|Type of record:||Monument|
|Name:||Complex cropmark enclosure site dating broadly to the Roman period|
A complex cropmark enclosure site of broadly Roman date is visible on aerial photographs to the southwest of Stiffkey village. The site consists of several rectilinear enclosures and associated fields, tracks and ditches and probably represents a small settlement or farmstead. Although the main components of this site are thought to be Roman, the cropmarks suggest more than one phase of enclosure and activity. This may indicate an earlier Iron Age phase to the site or perhaps suggest that occupation continued into the Saxon period.
Images - none
|Grid Reference:||TF 96741 42579|
|Parish:||STIFFKEY, NORTH NORFOLK, NORFOLK|
THESE CROPMARKS WERE PREVIOUSLY RECORDED UNDER NHER 17703.
5 August 1977. NAU air photography.
Ditched enclosure as cropmarks.
D. Edwards (NAU), 19 March 1981.
October 2002. Norfolk NMP.
A complex cropmark enclosure site of probable Roman date is visible on aerial photographs to the southwest of Stiffkey village. The site consists of several rectilinear enclosures and associated fields, tracks and ditches. Roman finds have been recovered near this site (NHER 17703). The morphology of the enclosures and fields would also suggest a broadly Roman date. The site is likely to represent an area of Roman settlement of farmsteads and field systems, although it is possible that the site may have developed in the Late Iron Age or perhaps continued into the Saxon period. It would appear that the more complex areas of cropmarks, such as at TF 9672 4261, represent more than one phase of settlement. The more curvilinear components of the site may also be broadly earlier or later in date than the more rectilinear and regular Roman enclosures.
The clearest of the cropmark enclosures is centred on TF 9660 4256. The enclosure is rectilinear with rounded corners and measuring 50m by 40m. It has internal subdivisions, including an inner parallel ditch running alongside the northwestern enclosure ditch, defining an elongated corridor or passage, 34m by 5m. To the east of this, centred on TF 9670 4262, is a square enclosure visible only on the 1970 Ordnance Survey aerial photographs (S1). This measures approximately 40m square and has rounded corners and may have an entrance to the north, suggested by a 5m wide gap. A wider gap in the ditch to the south may have been created by a break in the cropmark response or masking of the feature. This square enclosure appears to have a possible annexed or conjoined enclosure, centred on TF 9673 4262 and measuring 50m by 35m. This eastern annexe or associated enclosure is considerably more curvilinear in shape, although it does have rectangular internal subdivisions, approximately 23m by 12m. The cropmarks in this area are quite complex and suggest several phases of enclosure and boundaries. As suggested above it is possible that the more curvilinear enclosure elements are earlier or later than the main part of the site, although both enclosures are broadly aligned the same as the rectilinear enclosure to the west. Conjoined to the northeast of this eastern enclosure is a pair of parallel ditches forming a possible wide trackway or elongated enclosed area, 9m wide. The northern ditch turns to form a rounded corner and may well define the edge of a field or additional enclosure. A similar arrangement of ditches is visible to the northeast, centred on TF 9685 4271, again possibly defining part of a sub-rectangular enclosure or field, at least 50m by 35m.

A run of rows:

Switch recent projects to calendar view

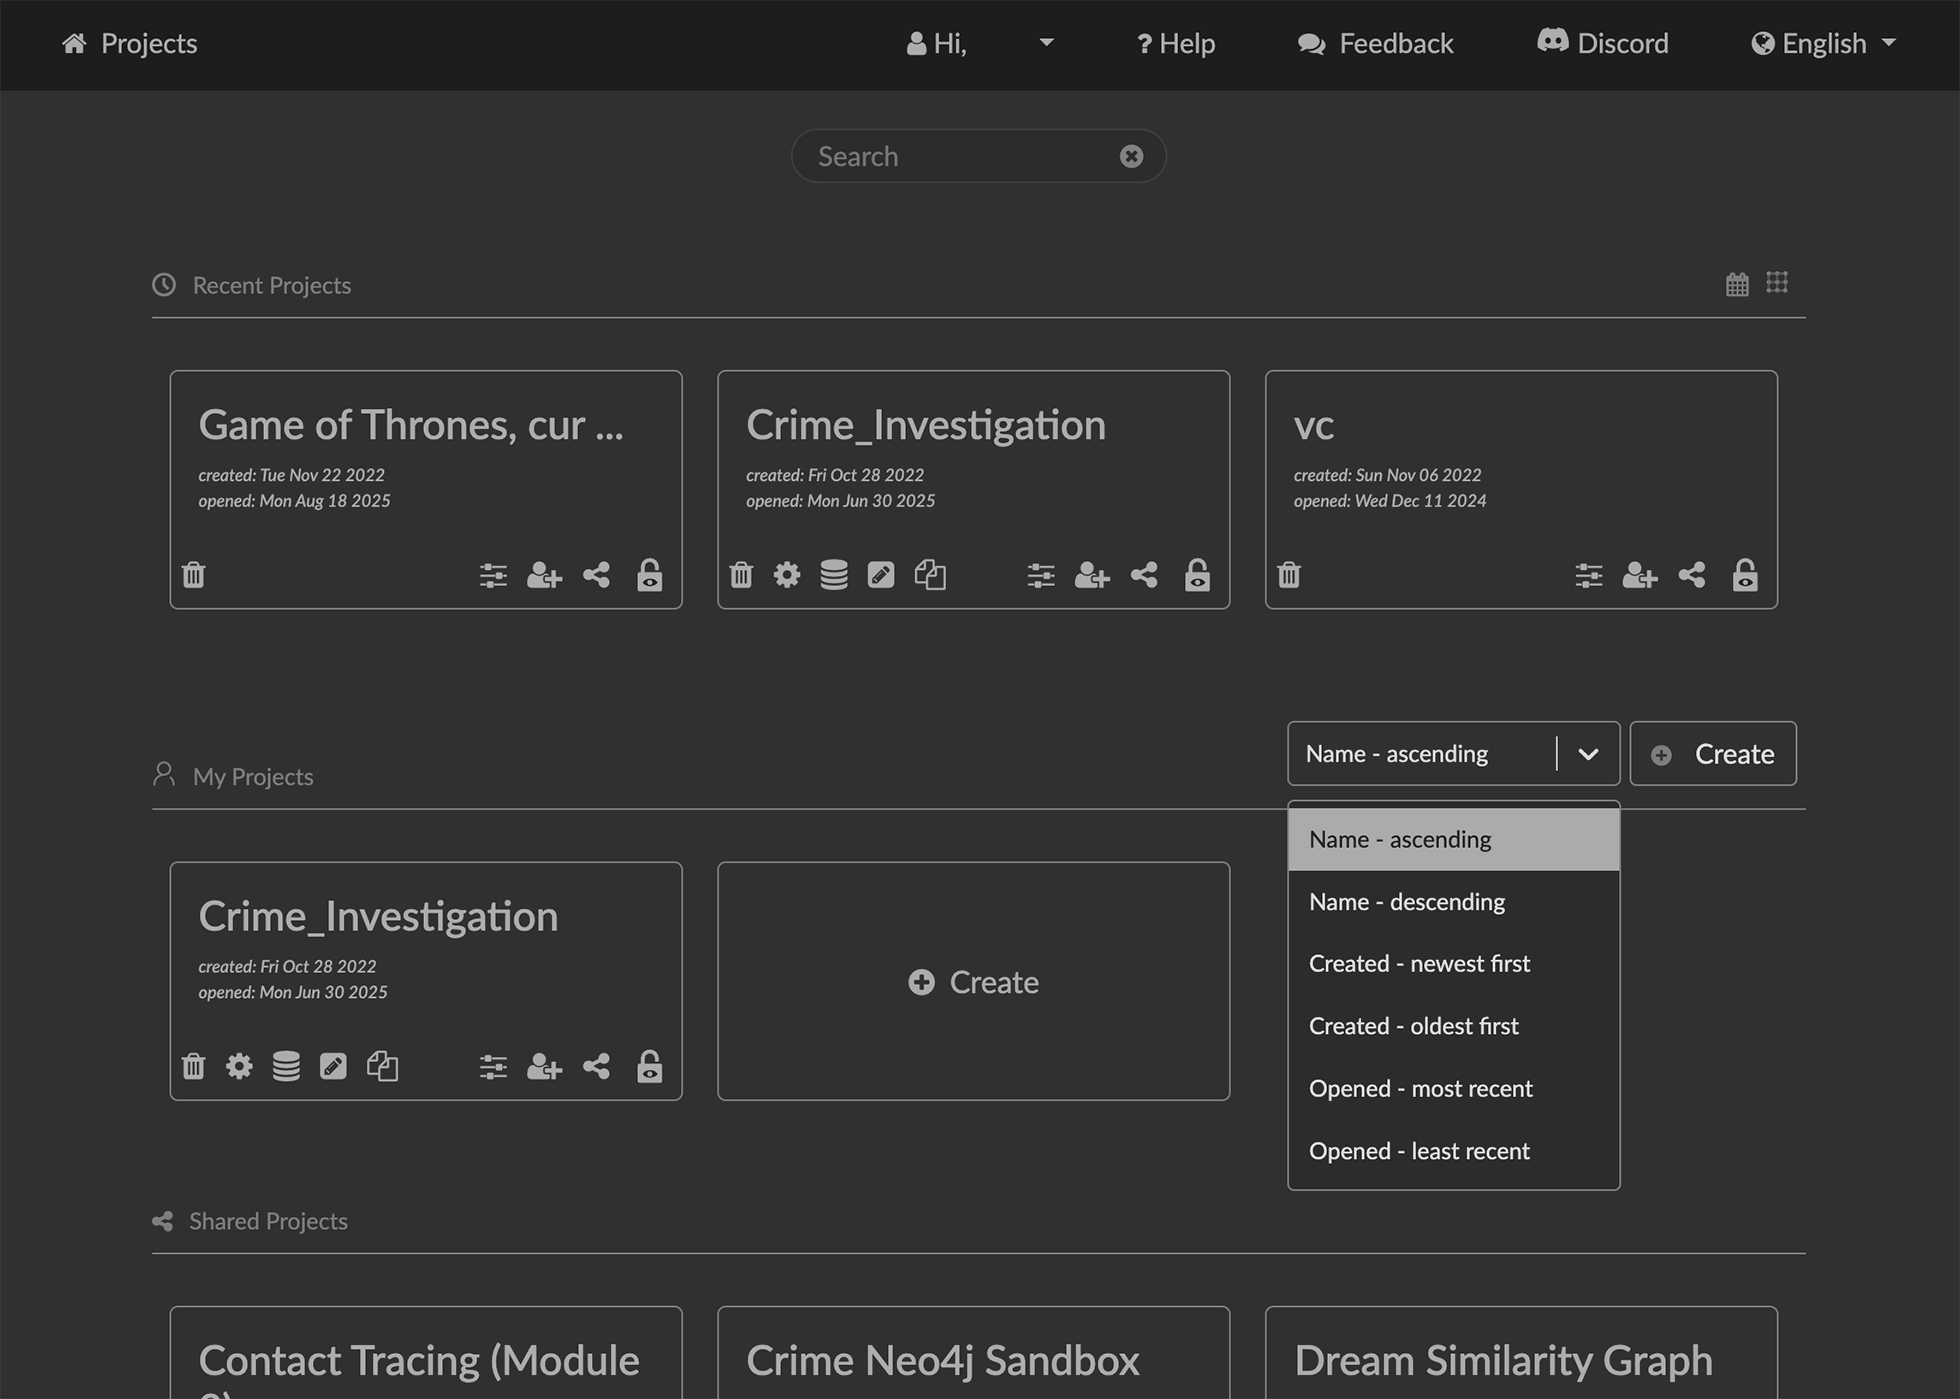(1737, 284)
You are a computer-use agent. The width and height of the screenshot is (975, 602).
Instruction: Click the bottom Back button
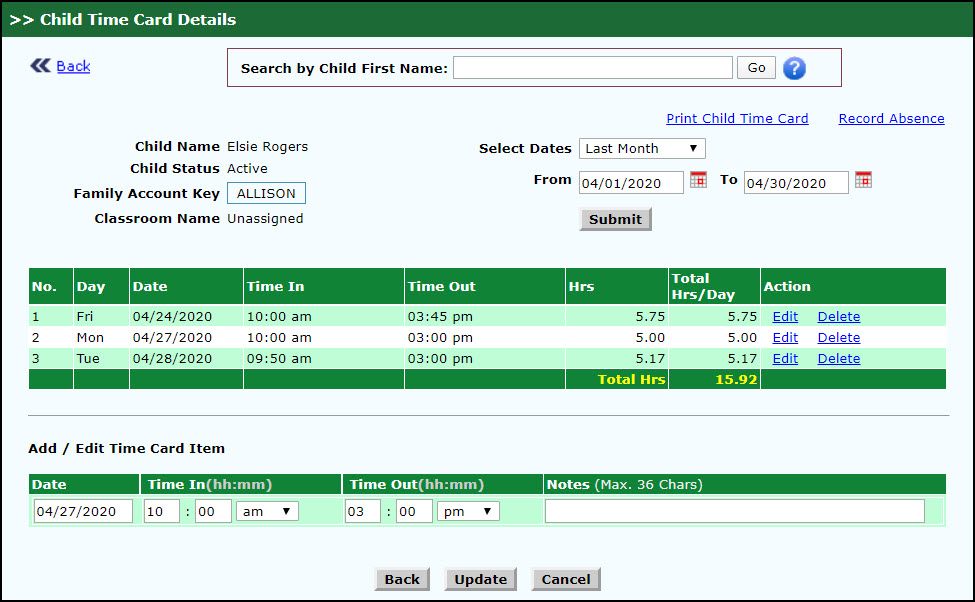[402, 580]
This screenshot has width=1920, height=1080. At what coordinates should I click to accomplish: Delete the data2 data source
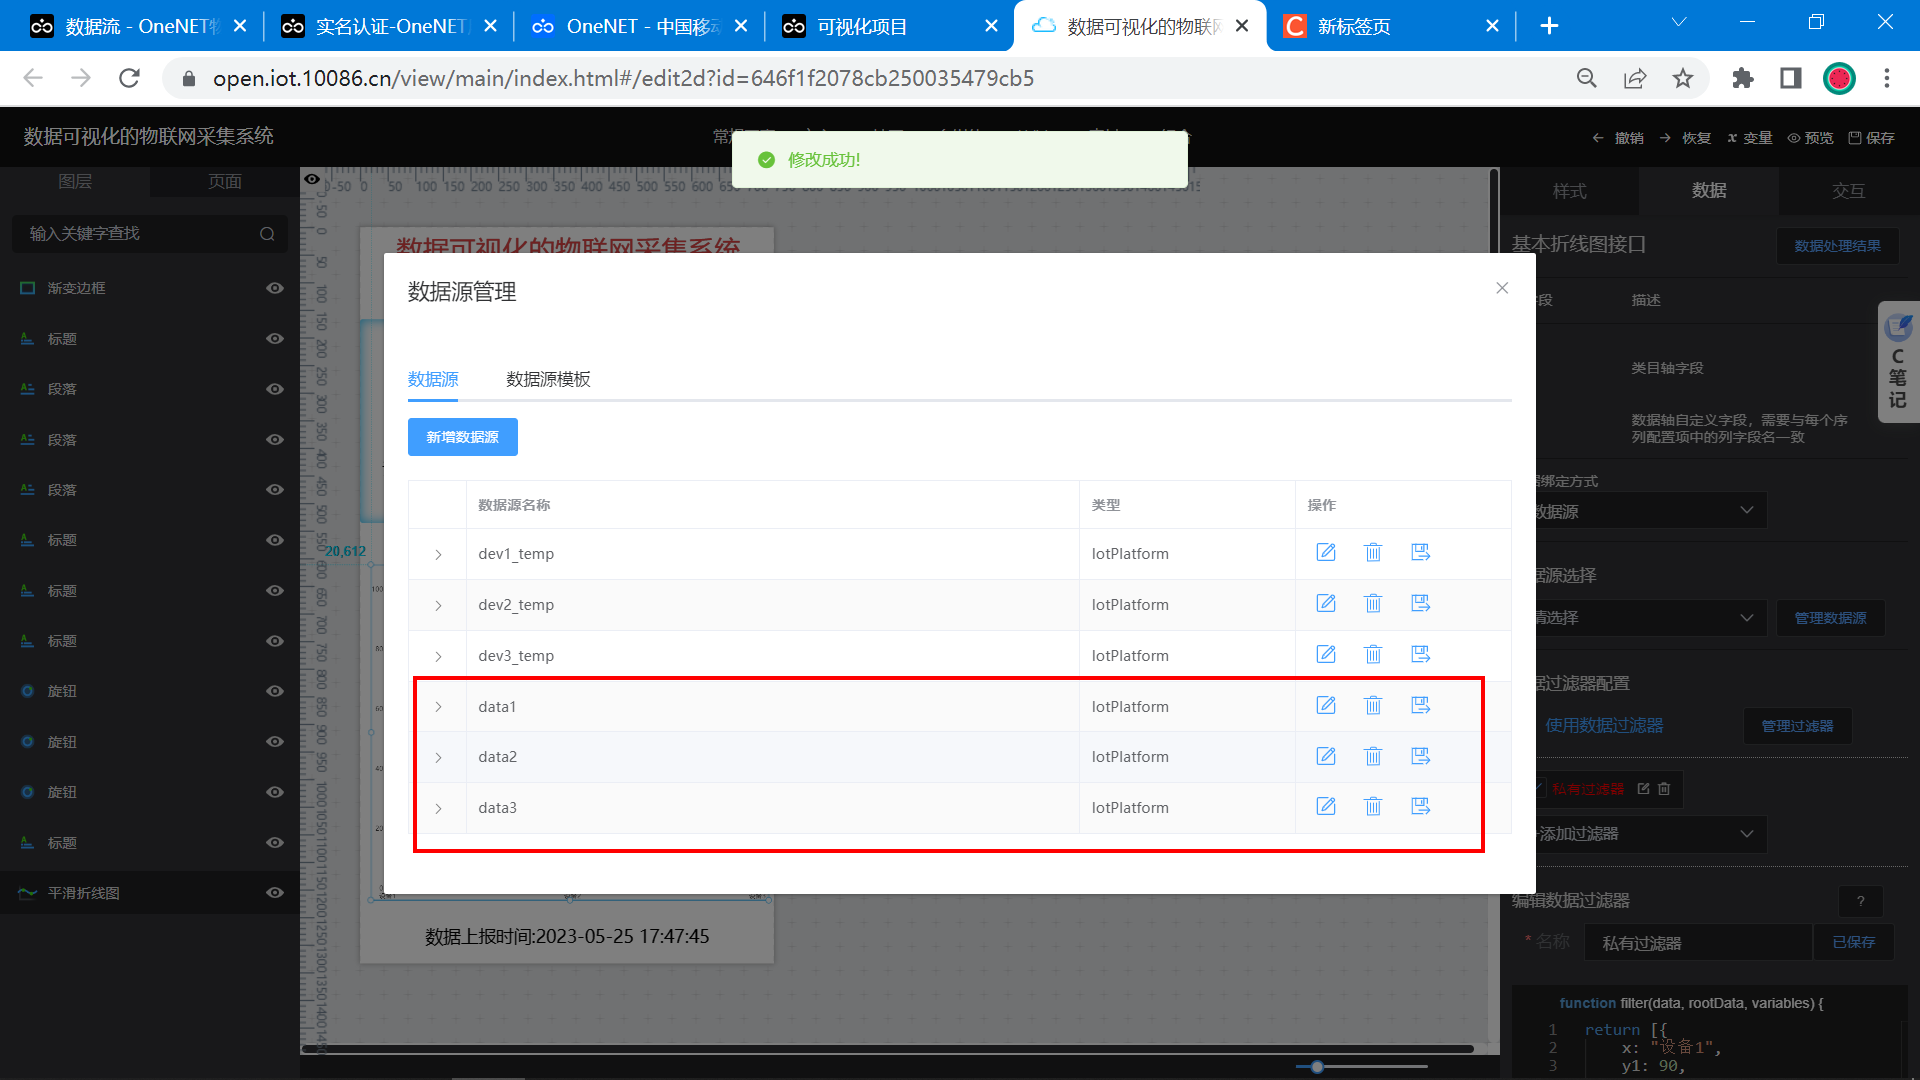tap(1373, 757)
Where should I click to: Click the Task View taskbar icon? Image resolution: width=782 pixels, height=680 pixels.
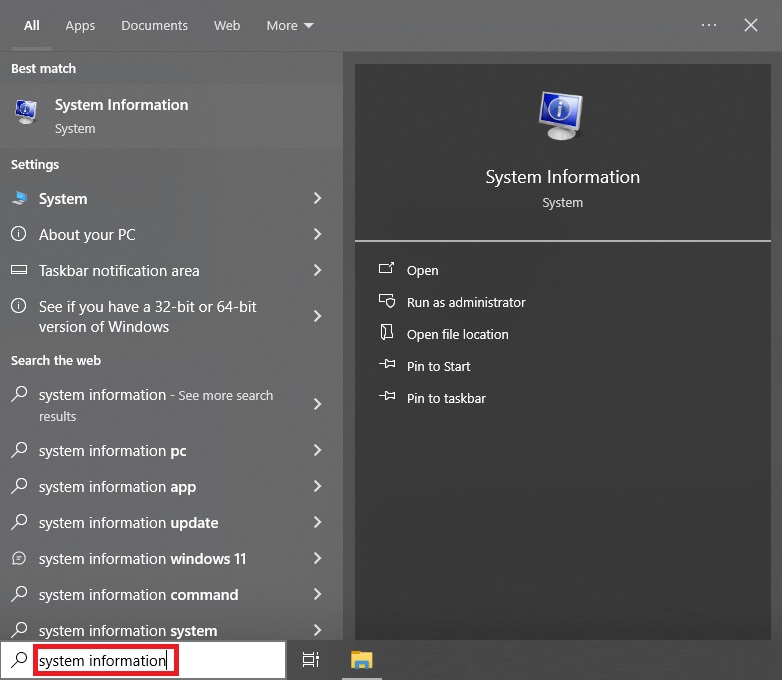311,660
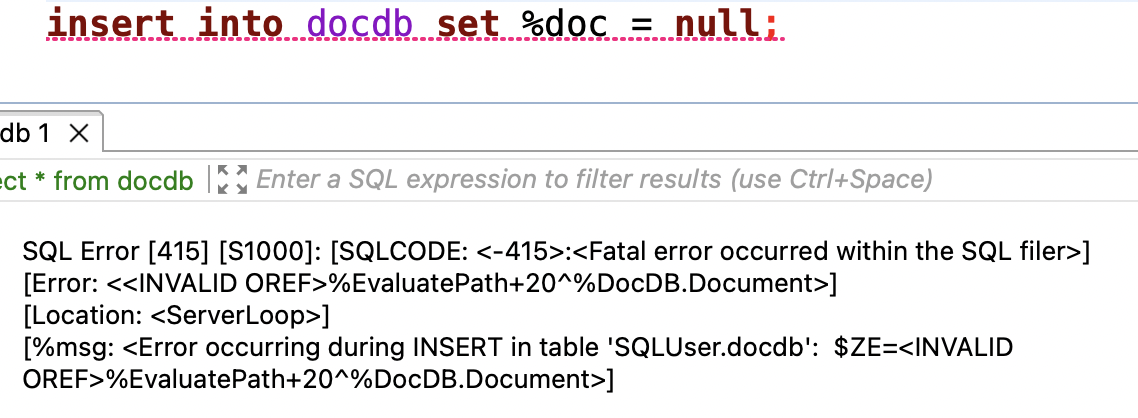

## TASKS FOR THIS EXERCISE:
1. Can you repeat the part of the cropmark record that begins at the words "Images - none" and stops after "NAU air photography.", swapping "Grid Reference" for "Map Reference"?
2. Does each statement agree with the cropmark record? Answer yes or no, and quote the words that decide it. (a) The square enclosure centered on TF 9670 4262 shows only on the 1970 Ordnance Survey aerial photographs. (b) The clearest of the cropmark enclosures measures 40m by 30m. (c) The cropmarks were previously recorded under NHER 17703.

## ANSWER SET:
1.
Images - none
|Map Reference:||TF 96741 42579|
|Parish:||STIFFKEY, NORTH NORFOLK, NORFOLK|
THESE CROPMARKS WERE PREVIOUSLY RECORDED UNDER NHER 17703.
5 August 1977. NAU air photography.

2.
(a) Yes: "visible only on the 1970 Ordnance Survey aerial photographs (S1)"
(b) No: "measuring 50m by 40m"
(c) Yes: "THESE CROPMARKS WERE PREVIOUSLY RECORDED UNDER NHER 17703."